Re: [networking-discuss] Socket filter design

Anders Persson Tue, 15 Dec 2009 22:48:55 -0800

I just found out that my original reply to Erik did not make it to the
list. So I'm forwarding the email just to make the thread complete.

----- Forwarded message from Anders Persson <[email protected]> -----

Date: Mon, 14 Dec 2009 19:23:00 -0800
From: Anders Persson <[email protected]>
To: Erik Nordmark <[email protected]>
Cc: [email protected]
Subject: Re: Re: [networking-discuss] Socket filter design

Hi Erik,

Thank you for your comments. My comments are inline.

On Tue, Dec 08, 2009 at 07:03:54AM -0800, Erik Nordmark wrote:
> Section 2.1 says you manage the filters using SMF. How does that 
> interact with zones? For instance, if a shared-IP or exclusive-IP zone 
> disables one of the service instances, what happens?
> Or do the filter service instances only exist in the global zone 
> somehow? (Having them exist in non-global zones but have no effect on 
> the filters used would seem confusing.)

The service would only exist in the global zone.

> Section 3.2. What is the errno when a FIL_DETACH is done on an automatic 
> filter?

setsockopt() would fail with EINVAL.

> Section 4.3. It makes sense to mention that the bypass flag is a 
> performance optimization. The filter must have its own checks whether or 
> not it should bypass its work to handle any callbacks that are active 
> when the bypass flag is set.

Indeed; I'll update the doc.

> Section 5.3. How does flow control interact with filters that inject 
> data (either for input or output)?

Flow control can be enabled as a result of a filter injecting data, and
filters that do inject data must stop to do so if the socket becomes flow
controlled.

> In don't understand the need for section 7.1. The mblks that shouldn't 
> be modified have db_ref = 2 (this is done by using esballoca) hence 
> there shouldn't be any need to do anything special for the filters.

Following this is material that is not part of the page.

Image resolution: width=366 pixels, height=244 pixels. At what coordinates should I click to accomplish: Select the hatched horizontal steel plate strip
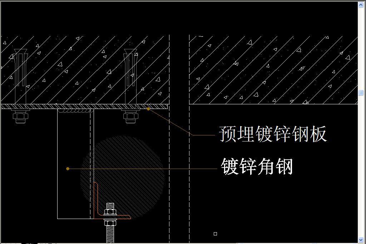pos(86,106)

A 
> filter, just like any streams modules or driver, must check db_ref == 1 
> before doing any in-place modifications to dblk.

That's right (and db_ref comment needs to be added to the document), but there
are some additional complications with sendfile() that I need to look into a
bit more. So I'll get back to on this one.

> Section 7.2. How does a filter indicate that it doesn't have a data_in 
> callback? Null pointer?

Yes. Any callback can be set to NULL to indicate that the filter is not
interested in that event.

> Section 7.3 seems dangerous. If kssl is implemented using filters and 
> some application issues some innocuous I_* ioctl to get something, that 
> would make kssl disappear from the socket? I think instead the ioctl (or 
> other reason for the fallback) must fail.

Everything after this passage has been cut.